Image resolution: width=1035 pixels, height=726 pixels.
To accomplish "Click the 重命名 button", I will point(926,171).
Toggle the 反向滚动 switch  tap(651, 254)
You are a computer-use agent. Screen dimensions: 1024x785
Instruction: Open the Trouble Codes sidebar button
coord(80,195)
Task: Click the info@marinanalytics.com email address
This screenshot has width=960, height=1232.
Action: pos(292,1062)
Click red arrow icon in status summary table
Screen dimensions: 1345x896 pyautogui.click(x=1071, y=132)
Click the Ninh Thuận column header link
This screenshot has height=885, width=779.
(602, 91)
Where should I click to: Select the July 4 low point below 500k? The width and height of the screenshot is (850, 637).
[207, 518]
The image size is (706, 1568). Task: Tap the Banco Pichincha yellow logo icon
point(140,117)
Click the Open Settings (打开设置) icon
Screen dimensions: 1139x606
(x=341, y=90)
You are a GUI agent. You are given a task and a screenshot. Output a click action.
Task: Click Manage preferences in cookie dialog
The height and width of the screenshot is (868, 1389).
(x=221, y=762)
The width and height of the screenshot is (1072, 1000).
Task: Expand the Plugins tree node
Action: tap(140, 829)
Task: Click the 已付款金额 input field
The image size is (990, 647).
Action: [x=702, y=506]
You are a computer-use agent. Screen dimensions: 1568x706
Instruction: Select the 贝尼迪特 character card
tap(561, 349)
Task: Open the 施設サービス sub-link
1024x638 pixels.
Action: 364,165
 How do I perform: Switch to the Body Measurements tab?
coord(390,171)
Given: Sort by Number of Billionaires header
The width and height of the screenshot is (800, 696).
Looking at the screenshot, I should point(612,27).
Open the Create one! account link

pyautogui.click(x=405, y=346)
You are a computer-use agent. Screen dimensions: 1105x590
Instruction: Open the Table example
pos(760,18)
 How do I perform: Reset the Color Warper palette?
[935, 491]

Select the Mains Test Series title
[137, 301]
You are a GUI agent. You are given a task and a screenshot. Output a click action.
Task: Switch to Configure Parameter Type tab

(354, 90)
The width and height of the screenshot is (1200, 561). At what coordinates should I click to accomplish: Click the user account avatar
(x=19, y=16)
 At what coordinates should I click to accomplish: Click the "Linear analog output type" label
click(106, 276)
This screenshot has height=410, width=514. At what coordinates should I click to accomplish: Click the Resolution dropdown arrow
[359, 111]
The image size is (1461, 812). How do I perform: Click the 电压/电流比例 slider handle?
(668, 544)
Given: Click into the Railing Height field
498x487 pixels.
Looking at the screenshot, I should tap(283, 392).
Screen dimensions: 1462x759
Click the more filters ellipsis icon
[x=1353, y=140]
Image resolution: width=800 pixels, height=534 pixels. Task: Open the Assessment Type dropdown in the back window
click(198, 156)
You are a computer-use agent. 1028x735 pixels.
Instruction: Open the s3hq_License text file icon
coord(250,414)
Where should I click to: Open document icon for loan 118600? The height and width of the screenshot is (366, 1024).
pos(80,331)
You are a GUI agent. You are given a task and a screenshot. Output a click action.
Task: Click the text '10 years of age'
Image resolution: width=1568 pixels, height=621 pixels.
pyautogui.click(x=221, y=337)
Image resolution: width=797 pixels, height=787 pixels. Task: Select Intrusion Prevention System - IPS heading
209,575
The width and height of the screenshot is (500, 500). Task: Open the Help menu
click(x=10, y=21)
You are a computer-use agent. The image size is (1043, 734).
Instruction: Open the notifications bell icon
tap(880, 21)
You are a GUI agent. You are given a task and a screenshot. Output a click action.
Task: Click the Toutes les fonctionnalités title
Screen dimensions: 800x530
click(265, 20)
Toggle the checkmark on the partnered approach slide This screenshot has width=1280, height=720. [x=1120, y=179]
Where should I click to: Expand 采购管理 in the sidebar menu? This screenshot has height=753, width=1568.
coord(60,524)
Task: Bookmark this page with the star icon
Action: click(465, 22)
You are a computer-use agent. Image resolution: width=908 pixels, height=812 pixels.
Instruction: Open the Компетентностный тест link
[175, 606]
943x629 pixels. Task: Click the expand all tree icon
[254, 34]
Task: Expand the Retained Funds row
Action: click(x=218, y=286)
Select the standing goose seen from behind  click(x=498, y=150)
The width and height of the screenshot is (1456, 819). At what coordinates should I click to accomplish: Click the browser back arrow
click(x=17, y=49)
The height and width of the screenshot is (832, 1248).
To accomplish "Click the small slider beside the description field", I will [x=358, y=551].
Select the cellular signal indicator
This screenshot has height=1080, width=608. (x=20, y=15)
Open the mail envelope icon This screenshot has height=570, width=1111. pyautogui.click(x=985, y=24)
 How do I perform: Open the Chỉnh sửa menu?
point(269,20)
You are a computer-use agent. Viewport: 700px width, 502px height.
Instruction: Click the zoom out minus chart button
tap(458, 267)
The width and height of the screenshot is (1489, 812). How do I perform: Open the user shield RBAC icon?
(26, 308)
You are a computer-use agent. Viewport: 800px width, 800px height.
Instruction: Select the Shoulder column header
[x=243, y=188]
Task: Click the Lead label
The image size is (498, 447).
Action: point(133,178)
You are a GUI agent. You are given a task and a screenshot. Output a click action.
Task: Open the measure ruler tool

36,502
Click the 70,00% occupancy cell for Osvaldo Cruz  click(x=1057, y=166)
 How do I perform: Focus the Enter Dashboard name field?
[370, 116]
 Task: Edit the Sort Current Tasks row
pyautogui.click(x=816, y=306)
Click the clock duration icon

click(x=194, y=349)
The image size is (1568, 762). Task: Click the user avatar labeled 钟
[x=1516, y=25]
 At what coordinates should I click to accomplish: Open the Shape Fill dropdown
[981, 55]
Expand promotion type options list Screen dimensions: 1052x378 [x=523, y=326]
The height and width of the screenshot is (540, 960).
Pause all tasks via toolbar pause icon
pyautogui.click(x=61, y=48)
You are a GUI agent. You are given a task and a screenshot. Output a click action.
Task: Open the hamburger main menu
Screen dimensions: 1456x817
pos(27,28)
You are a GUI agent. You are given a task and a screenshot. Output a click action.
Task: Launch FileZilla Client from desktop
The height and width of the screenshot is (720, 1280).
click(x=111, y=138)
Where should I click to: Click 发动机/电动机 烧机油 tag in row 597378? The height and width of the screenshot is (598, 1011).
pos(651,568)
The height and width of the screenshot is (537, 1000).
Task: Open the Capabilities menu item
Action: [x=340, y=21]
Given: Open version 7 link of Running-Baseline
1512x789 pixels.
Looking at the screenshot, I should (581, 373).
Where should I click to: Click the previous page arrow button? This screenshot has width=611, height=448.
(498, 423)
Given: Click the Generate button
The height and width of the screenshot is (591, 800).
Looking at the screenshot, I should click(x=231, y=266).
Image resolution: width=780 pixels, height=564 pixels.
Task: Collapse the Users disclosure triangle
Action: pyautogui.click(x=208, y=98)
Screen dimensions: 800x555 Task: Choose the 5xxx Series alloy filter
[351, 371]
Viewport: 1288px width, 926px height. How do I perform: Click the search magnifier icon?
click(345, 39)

> _REQUIRED WORK_
The response should consist of the entries, retyped exactly and in full.

> _EXPECTED OUTPUT_
Image resolution: width=1035 pixels, height=726 pixels.
To accomplish "Click the 重命名 button", I will point(926,171).
Toggle the 反向滚动 switch  tap(651, 254)
You are a computer-use agent. Screen dimensions: 1024x785
Instruction: Open the Trouble Codes sidebar button
coord(80,195)
Task: Click the info@marinanalytics.com email address
This screenshot has width=960, height=1232.
Action: pos(292,1062)
Click red arrow icon in status summary table
Screen dimensions: 1345x896 pyautogui.click(x=1071, y=132)
Click the Ninh Thuận column header link
This screenshot has height=885, width=779.
(602, 91)
Where should I click to: Select the July 4 low point below 500k? The width and height of the screenshot is (850, 637).
[207, 518]
The image size is (706, 1568). Task: Tap the Banco Pichincha yellow logo icon
point(140,117)
Click the Open Settings (打开设置) icon
Screen dimensions: 1139x606
(x=341, y=90)
You are a GUI agent. You are given a task and a screenshot. Output a click action.
Task: Click Manage preferences in cookie dialog
The height and width of the screenshot is (868, 1389).
(x=221, y=762)
The width and height of the screenshot is (1072, 1000).
Task: Expand the Plugins tree node
Action: tap(140, 829)
Task: Click the 已付款金额 input field
The image size is (990, 647).
Action: [x=702, y=506]
You are a computer-use agent. Screen dimensions: 1568x706
Instruction: Select the 贝尼迪特 character card
tap(561, 349)
Task: Open the 施設サービス sub-link
1024x638 pixels.
Action: 364,165
 How do I perform: Switch to the Body Measurements tab?
coord(390,171)
Given: Sort by Number of Billionaires header
The width and height of the screenshot is (800, 696).
Looking at the screenshot, I should point(612,27).
Open the Create one! account link

pyautogui.click(x=405, y=346)
You are a computer-use agent. Screen dimensions: 1105x590
Instruction: Open the Table example
pos(760,18)
 How do I perform: Reset the Color Warper palette?
[935, 491]

Select the Mains Test Series title
[137, 301]
You are a GUI agent. You are given a task and a screenshot. Output a click action.
Task: Switch to Configure Parameter Type tab

(354, 90)
The width and height of the screenshot is (1200, 561). At what coordinates should I click to accomplish: Click the user account avatar
(x=19, y=16)
 At what coordinates should I click to accomplish: Click the "Linear analog output type" label
click(106, 276)
This screenshot has height=410, width=514. At what coordinates should I click to accomplish: Click the Resolution dropdown arrow
[359, 111]
The image size is (1461, 812). How do I perform: Click the 电压/电流比例 slider handle?
(668, 544)
Given: Click into the Railing Height field
498x487 pixels.
Looking at the screenshot, I should tap(283, 392).
Screen dimensions: 1462x759
Click the more filters ellipsis icon
[x=1353, y=140]
Image resolution: width=800 pixels, height=534 pixels. Task: Open the Assessment Type dropdown in the back window
click(198, 156)
You are a computer-use agent. 1028x735 pixels.
Instruction: Open the s3hq_License text file icon
coord(250,414)
Where should I click to: Open document icon for loan 118600? The height and width of the screenshot is (366, 1024).
pos(80,331)
You are a GUI agent. You are given a task and a screenshot. Output a click action.
Task: Click the text '10 years of age'
Image resolution: width=1568 pixels, height=621 pixels.
pyautogui.click(x=221, y=337)
Image resolution: width=797 pixels, height=787 pixels. Task: Select Intrusion Prevention System - IPS heading
209,575
The width and height of the screenshot is (500, 500). Task: Open the Help menu
click(x=10, y=21)
You are a computer-use agent. The image size is (1043, 734).
Instruction: Open the notifications bell icon
tap(880, 21)
You are a GUI agent. You are given a task and a screenshot. Output a click action.
Task: Click the Toutes les fonctionnalités title
Screen dimensions: 800x530
click(265, 20)
Toggle the checkmark on the partnered approach slide This screenshot has width=1280, height=720. [x=1120, y=179]
Where should I click to: Expand 采购管理 in the sidebar menu? This screenshot has height=753, width=1568.
coord(60,524)
Task: Bookmark this page with the star icon
Action: click(465, 22)
You are a computer-use agent. Image resolution: width=908 pixels, height=812 pixels.
Instruction: Open the Компетентностный тест link
[175, 606]
943x629 pixels. Task: Click the expand all tree icon
[254, 34]
Task: Expand the Retained Funds row
Action: click(x=218, y=286)
Select the standing goose seen from behind  click(x=498, y=150)
The width and height of the screenshot is (1456, 819). At what coordinates should I click to accomplish: Click the browser back arrow
click(x=17, y=49)
The height and width of the screenshot is (832, 1248).
To accomplish "Click the small slider beside the description field", I will [x=358, y=551].
Select the cellular signal indicator
This screenshot has height=1080, width=608. (x=20, y=15)
Open the mail envelope icon This screenshot has height=570, width=1111. pyautogui.click(x=985, y=24)
 How do I perform: Open the Chỉnh sửa menu?
point(269,20)
You are a computer-use agent. Viewport: 700px width, 502px height.
Instruction: Click the zoom out minus chart button
tap(458, 267)
The width and height of the screenshot is (1489, 812). How do I perform: Open the user shield RBAC icon?
(26, 308)
You are a computer-use agent. Viewport: 800px width, 800px height.
Instruction: Select the Shoulder column header
[x=243, y=188]
Task: Click the Lead label
The image size is (498, 447).
Action: point(133,178)
You are a GUI agent. You are given a task and a screenshot. Output a click action.
Task: Open the measure ruler tool

36,502
Click the 70,00% occupancy cell for Osvaldo Cruz  click(x=1057, y=166)
 How do I perform: Focus the Enter Dashboard name field?
[370, 116]
 Task: Edit the Sort Current Tasks row
pyautogui.click(x=816, y=306)
Click the clock duration icon

click(x=194, y=349)
The image size is (1568, 762). Task: Click the user avatar labeled 钟
[x=1516, y=25]
 At what coordinates should I click to accomplish: Open the Shape Fill dropdown
[981, 55]
Expand promotion type options list Screen dimensions: 1052x378 [x=523, y=326]
The height and width of the screenshot is (540, 960).
Pause all tasks via toolbar pause icon
pyautogui.click(x=61, y=48)
You are a GUI agent. You are given a task and a screenshot. Output a click action.
Task: Open the hamburger main menu
Screen dimensions: 1456x817
pos(27,28)
You are a GUI agent. You are given a task and a screenshot. Output a click action.
Task: Launch FileZilla Client from desktop
The height and width of the screenshot is (720, 1280).
click(x=111, y=138)
Where should I click to: Click 发动机/电动机 烧机油 tag in row 597378? The height and width of the screenshot is (598, 1011).
pos(651,568)
The height and width of the screenshot is (537, 1000).
Task: Open the Capabilities menu item
Action: [x=340, y=21]
Given: Open version 7 link of Running-Baseline
1512x789 pixels.
Looking at the screenshot, I should (581, 373).
Where should I click to: Click the previous page arrow button? This screenshot has width=611, height=448.
(498, 423)
Given: Click the Generate button
The height and width of the screenshot is (591, 800).
Looking at the screenshot, I should click(x=231, y=266).
Image resolution: width=780 pixels, height=564 pixels.
Task: Collapse the Users disclosure triangle
Action: pyautogui.click(x=208, y=98)
Screen dimensions: 800x555 Task: Choose the 5xxx Series alloy filter
[351, 371]
Viewport: 1288px width, 926px height. How do I perform: Click the search magnifier icon?
click(345, 39)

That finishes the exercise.